John Steinbeck’in Nobel Konuşması

YouTube’da sevilen yazarların görüntülü konuşmalarına Türkçe altyazı ekleyerek internet kültür arşivine önemli katkıda bulunan Çeviri Konuşmalar Kanalı, paylaşımlarına bir yenisini ekledi.

Fareler ve İnsanlar, Gazap Üzümleri gibi klasikleşmiş romanların yazarı John Steinbeck’in edebiyatçıların görev ve sorumlulukları üzerine yaptığı Nobel Ödül törenindeki konuşması edebiyat dünyasında büyük ilgi görmüştü.

John Steinbeck (1902-1968), kariyeri boyunca 16 roman, altı kurmaca dışı kitap ve iki kısa hikâye külliyatı yayımladı. 1962 yılında Nobel Edebiyat Ödülü’nü “gerçekçi ve güçlü bir hayal gücüne dayanan yazım biçimi ve sıcakkanlı mizahı, sivri bir toplumsal gözlem gücüyle birleştirmesinden” dolayı aldı.

Ödül töreni konuşmasında Steinbeck’in Nobel Ödül töreninde yaptığı konuşmanın tam metni:

“Majesteleri, Prens Hazretleri, Min Vackra Fru, Hanımlar ve Beyler,

Çalışmalarımı bu yüce onura layık gördükleri için İsveç Akademisi’ne teşekkür ediyorum.

Kalbimde Nobel’i, çok saygı duyduğum diğer edebiyat insanlarından daha çok hak edip etmediğime dair bir şüphe var fakat ödülü aldığım için keyif ve gurur duyduğuma şüphe yok.

Bu ödülü alanların edebiyatın doğası ve gidişatına ilişkin kişisel veya akademik bir konuşma yapması gelenektir.
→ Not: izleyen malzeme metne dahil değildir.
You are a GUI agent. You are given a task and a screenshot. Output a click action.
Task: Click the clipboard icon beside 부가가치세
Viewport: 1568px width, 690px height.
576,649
Ancak içinde bulunduğumuz bu zamanda, edebiyatçıların öncelikli görevleri ve sorumlulukları üzerine düşünmek isabetli olacaktır.
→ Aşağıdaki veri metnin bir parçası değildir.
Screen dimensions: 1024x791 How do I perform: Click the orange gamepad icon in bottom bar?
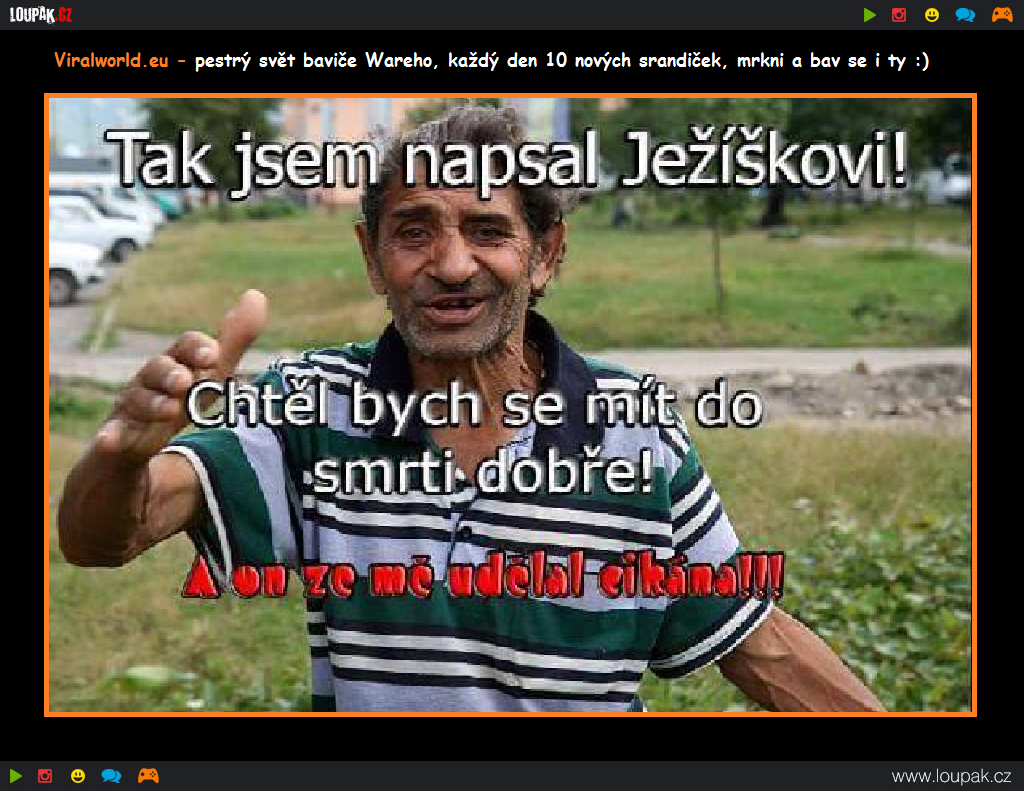pyautogui.click(x=148, y=775)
Şu an burada bulunmak ve Nobel ödülünü almak öylesine büyük bir saygınlık ki; burada minnettar ve mahcup bir fare gibi tiz sesler çıkarmam değil, mesleğimden ve bu mesleği yüzyıllardır yapan birçok büyük insandan ötürü duyduğum övünçle, aslan gibi kükremem gerek.

Edebiyat, ne boş kiliselerde ilahilerini söyleyen cılız ve güçsüz rahiplerce neşredilmiştir, ne de dünyadan uzak kibirli papazların umutsuz bir oyunudur.
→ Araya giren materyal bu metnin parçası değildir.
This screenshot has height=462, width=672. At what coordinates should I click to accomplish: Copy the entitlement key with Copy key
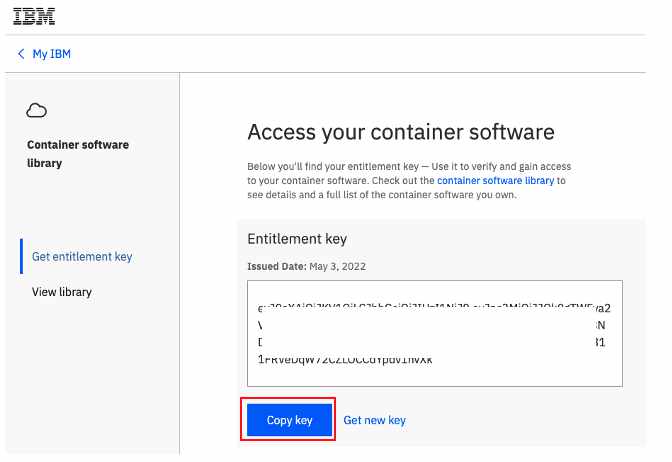pos(289,420)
Edebiyat, konuşmak kadar eskidir. İnsanın ona olan ihtiyacından doğmuştur ve o günden bugüne bu ihtiyaç azalmamış, daha da artmıştır.

Halk ozanları, şairler ve yazarlar birbirlerinden ayrı ve müstesna değillerdir. Her şeyden önce; işlevleri, görevleri ve sorumlulukları, insanlık tarafından belirlenmiştir.

İnsanlık, gri ve kasvetli bir bilinç bulanıklığının pençesinde. Burada daha evvel konuşan selefim, büyük yazar Wiliam Faulkner’in söylediği gibi; bu evrensel korku trajedisi o kadar uzun zamandır devam etmekte ki artık ruhsal problemler kalmadı. Öyle ki; insan kalbinin kendisiyle olan çatışması, yazılmaya değer tek şey gibi görünüyor.

Faulkner, insanoğlunun zayıflıkları ve gücünün, çoğu insana göre daha fazla farkındaydı. Faulkner, bir yazarın varlık sebebinin büyük ölçüde korkuyu anlamak ve çözmek olduğunu çok iyi biliyordu.

Bu, yeni bir durum değil. Yazarın tarihi misyonu değişmedi. Yazar, ilerleme gayesiyle, ıstırap veren başarısızlıklarımızı ve hatalarımızı bizlere göstermekle; karanlık ve tehlikeli düşlerimizi deşip gün yüzüne çıkartmakla yükümlüdür.

Dahası, yazar, insanoğlunun kalbinin ve ruhunun tescilli yüceliğini, yenilgilere siper ettiği göğsünü, cesaretini, şefkatini ve aşkını göstermek ve bunları övmek için görevlendirilmiştir.

Zayıflığa ve umutsuzluğa karşı yürüttüğümüz bu sonsuz savaşta, bunlar umudun ve ilerlemenin parlak nişaneleridir.

İnsanın mükemmelliğine yürekten inanmayan bir yazarın ne kendini edebiyata adadığını ne de edebiyatta bir yeri olduğunu düşünüyorum.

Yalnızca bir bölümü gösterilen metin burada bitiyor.